# Taking photos from a moving car



## keller (Dec 30, 2005)

Sometimes when I see cool places while in a car, I like to roll down the window and take a few shots. In the past the photos haven't been too bad (in focus and clear), but I'd like to keep improving.

Does anyone have tips on photography inside a moving car? Normally I just roll down the window, and mount the camera lens on the windowsill. In the past I used ISO200, with the fastest shutter speed possible.
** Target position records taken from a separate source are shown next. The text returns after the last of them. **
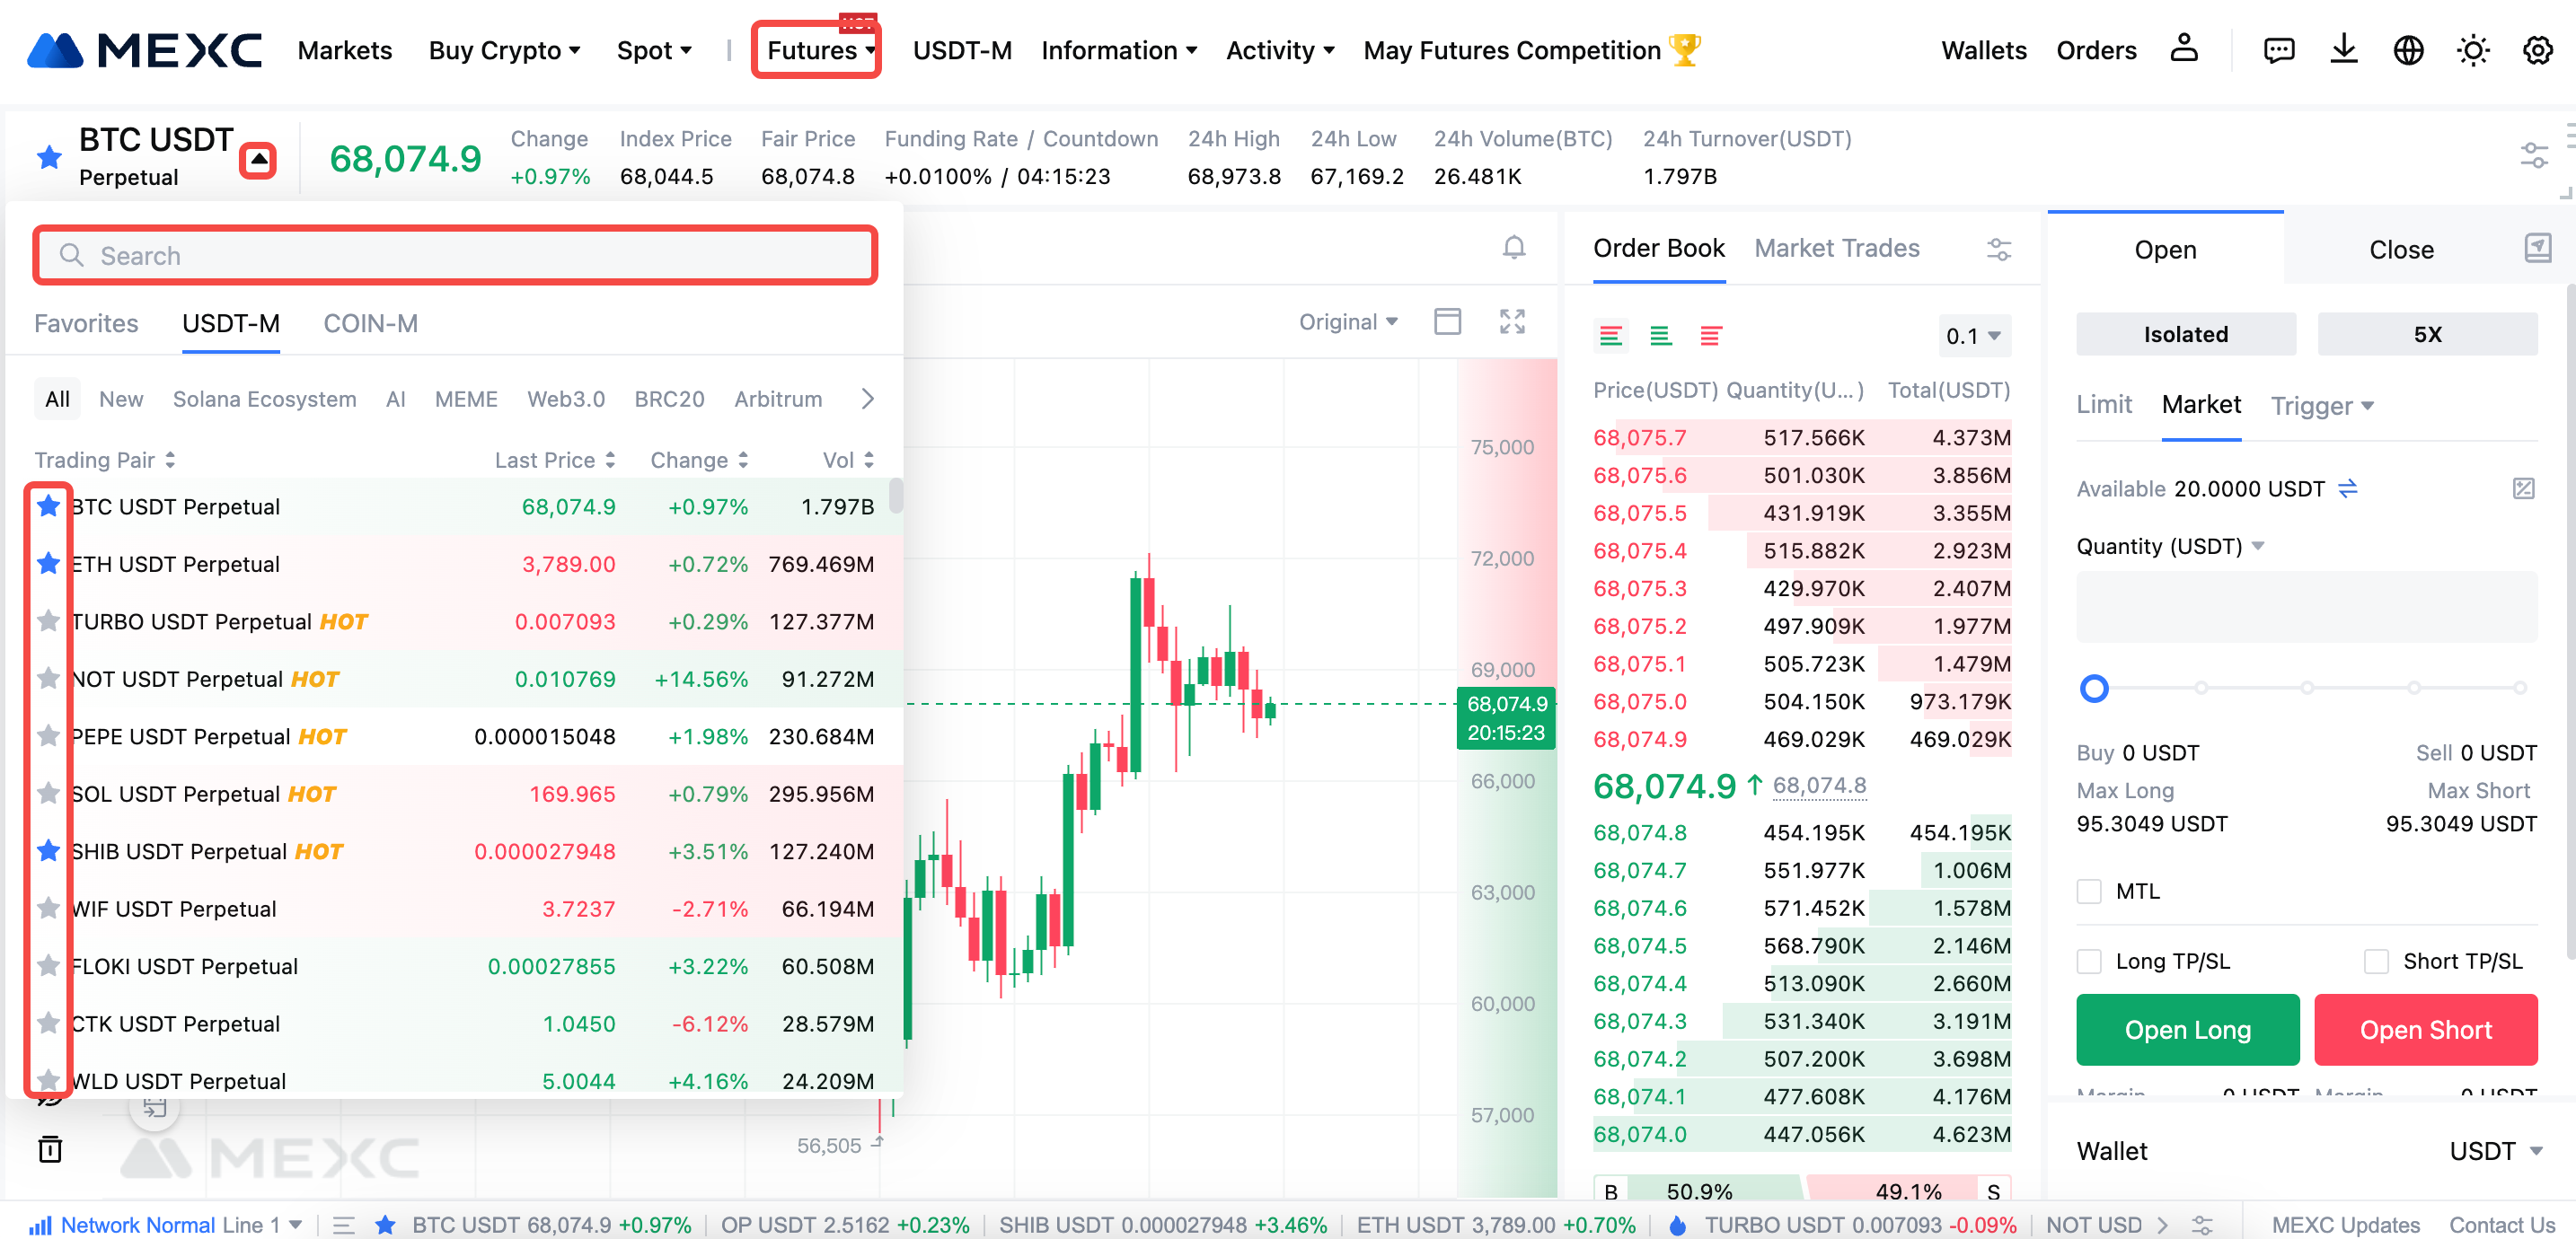
Task: Click the price alert bell icon
Action: (x=1514, y=247)
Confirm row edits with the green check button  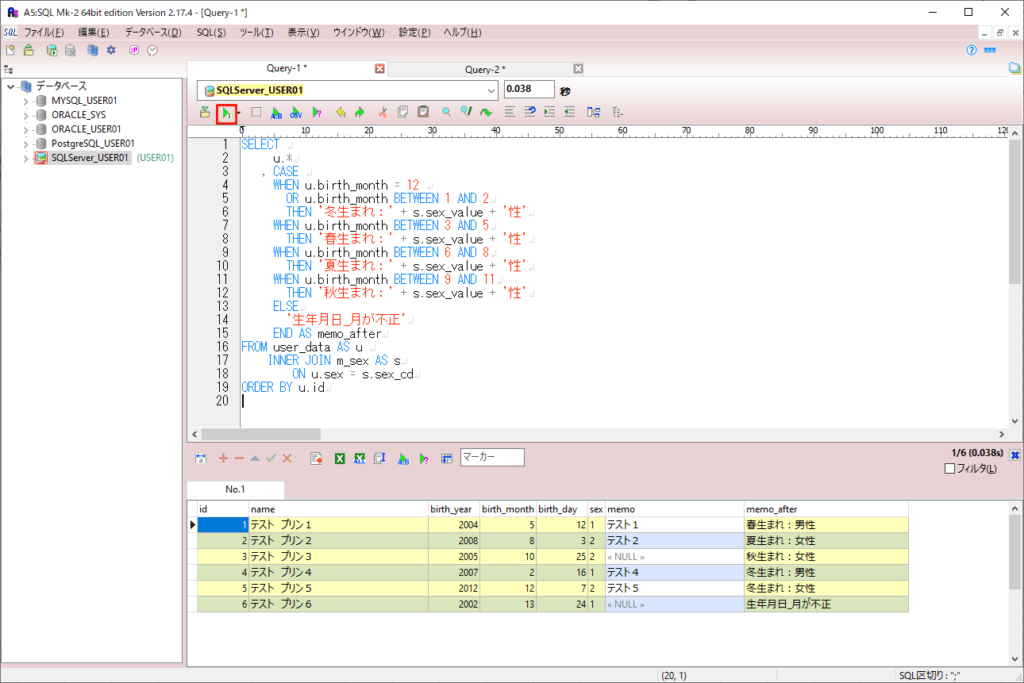click(x=269, y=458)
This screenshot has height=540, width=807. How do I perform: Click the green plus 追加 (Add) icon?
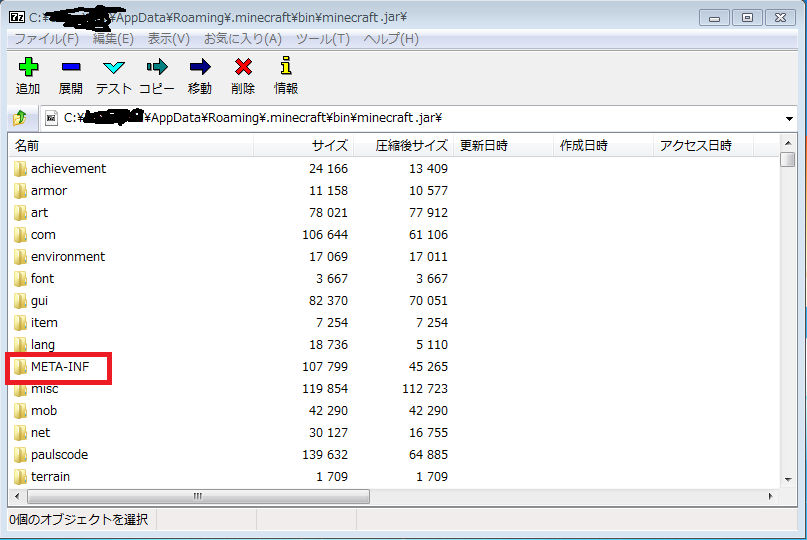(x=28, y=67)
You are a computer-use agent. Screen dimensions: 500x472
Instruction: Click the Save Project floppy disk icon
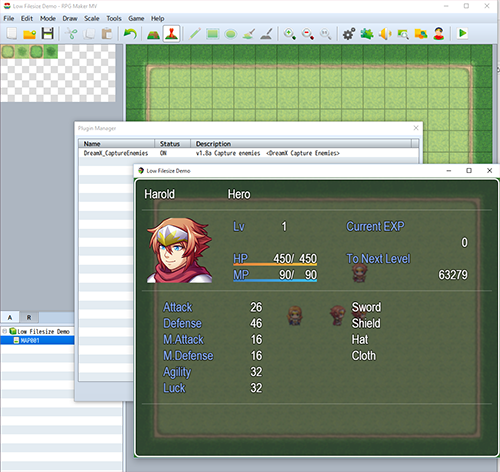[x=47, y=34]
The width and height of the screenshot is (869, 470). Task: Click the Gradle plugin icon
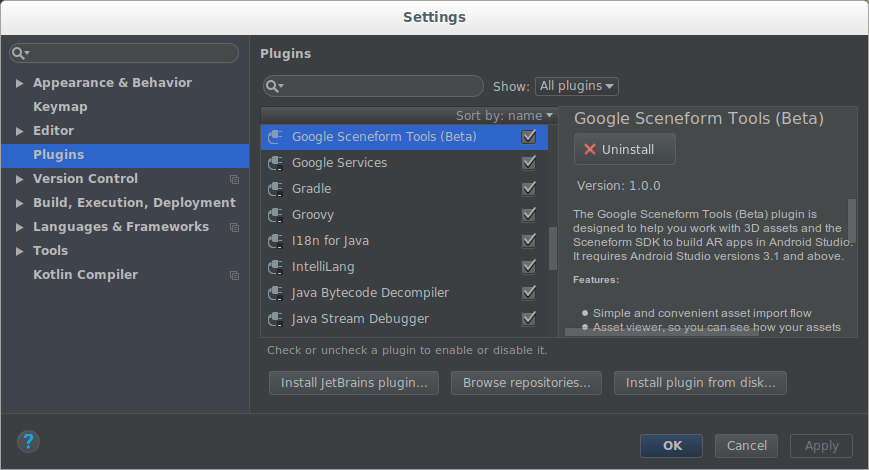pyautogui.click(x=277, y=189)
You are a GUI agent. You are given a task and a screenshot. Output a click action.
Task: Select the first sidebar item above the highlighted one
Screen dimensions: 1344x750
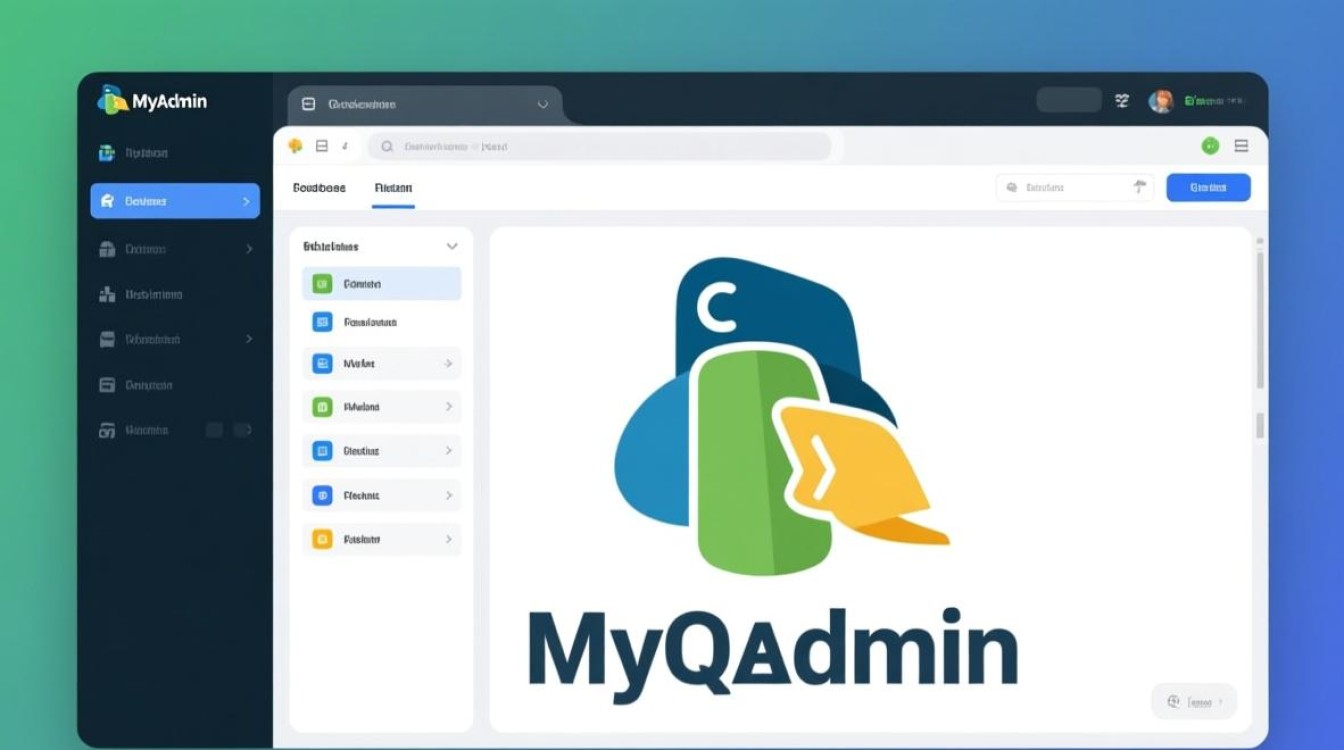[x=145, y=153]
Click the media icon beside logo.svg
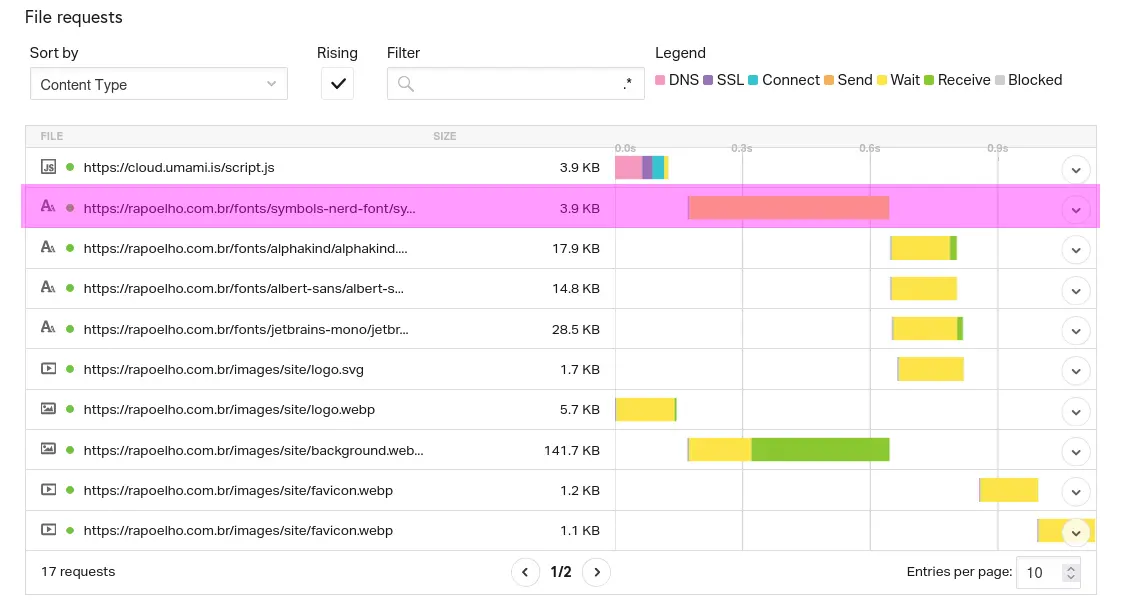 [x=48, y=369]
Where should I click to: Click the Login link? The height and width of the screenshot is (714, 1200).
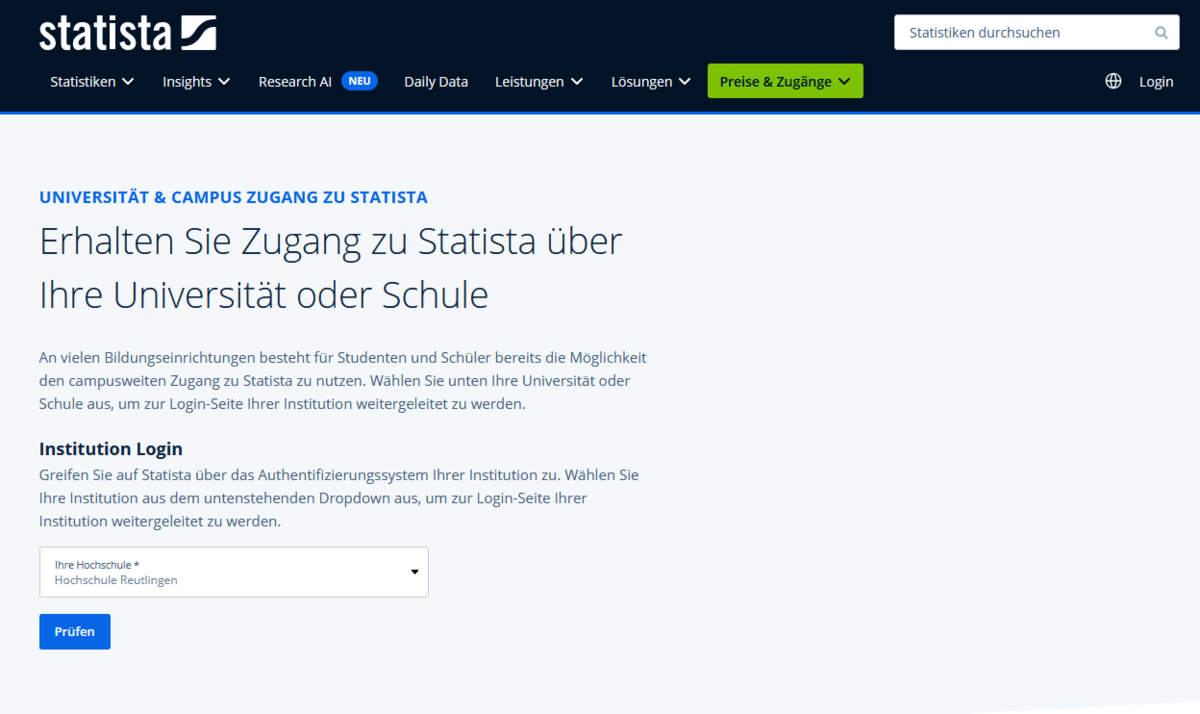click(x=1156, y=82)
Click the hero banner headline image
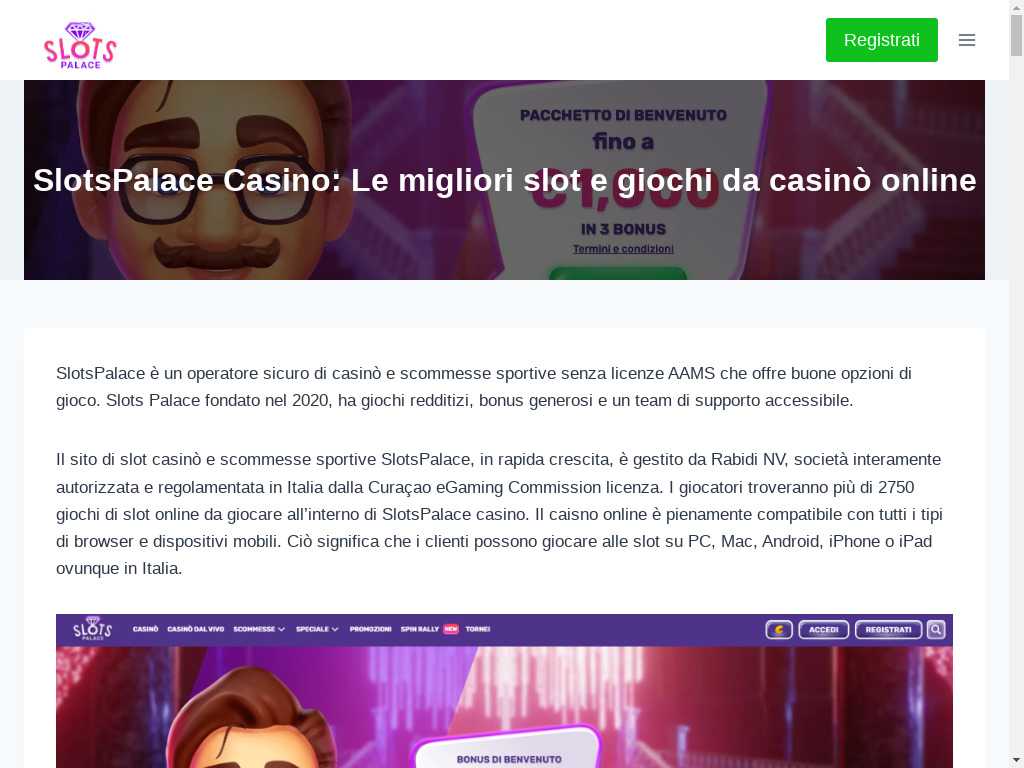 coord(504,180)
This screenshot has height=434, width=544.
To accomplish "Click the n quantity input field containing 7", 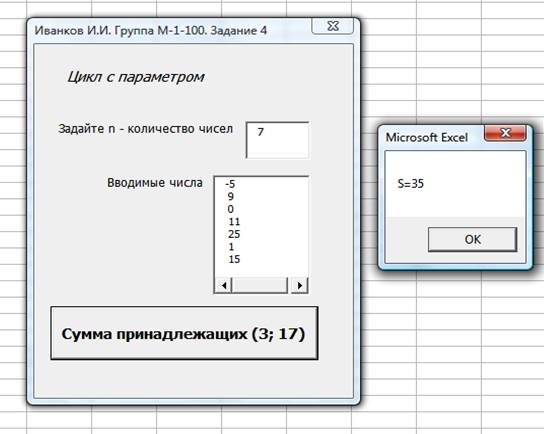I will coord(277,140).
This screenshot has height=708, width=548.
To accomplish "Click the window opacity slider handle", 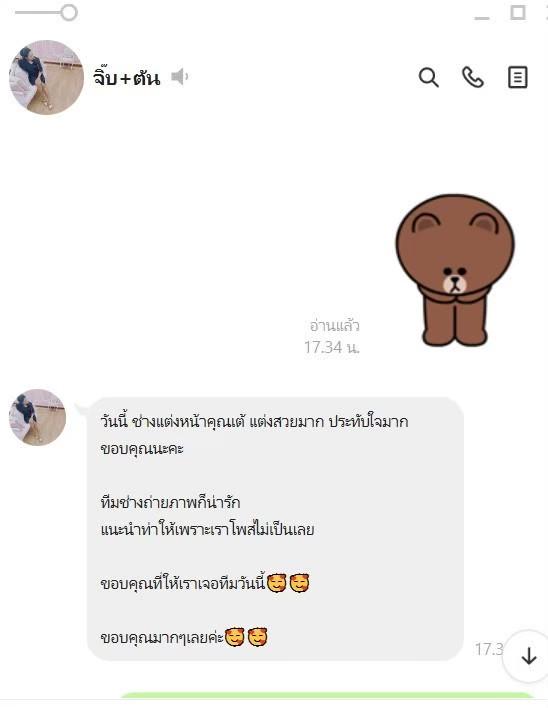I will (x=69, y=12).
I tend to set a manual focus to "Infinity" (is this a good idea?)


----------



## usayit (Dec 30, 2005)

Do it all the time... "Drive by shooting"...  
faster shutter speeds... and a fast focusing zoom lens is pretty much all you need.  I generally hand hold "suspending" as much of the camera from my body.  My attempt to isolate vibrations from the car itself.

If my digislr is with me, I'll pan and shoot in continuous mode in hopes to get one good pic.


----------



## Big Mike (Dec 30, 2005)

One of the best photos I have ever taken was from a moving car.  It's obviously not optimum shooting conditions but if you get the shot....

Fast shutter speeds should help to get a clear photo.  Using an ISO of 400 or 800 would help to get faster shutter speeds.


----------



## hot shot (Dec 30, 2005)

For shooting moving objects you need the fastest shutter speed you can get. when im shootin the top fuels at around 300mph i just 200 ISO and a 1/400 to get them to apper if there not moving if i want them to have the apperanceof movement (via slight bluring) i use anything up to 1/250th of a second


----------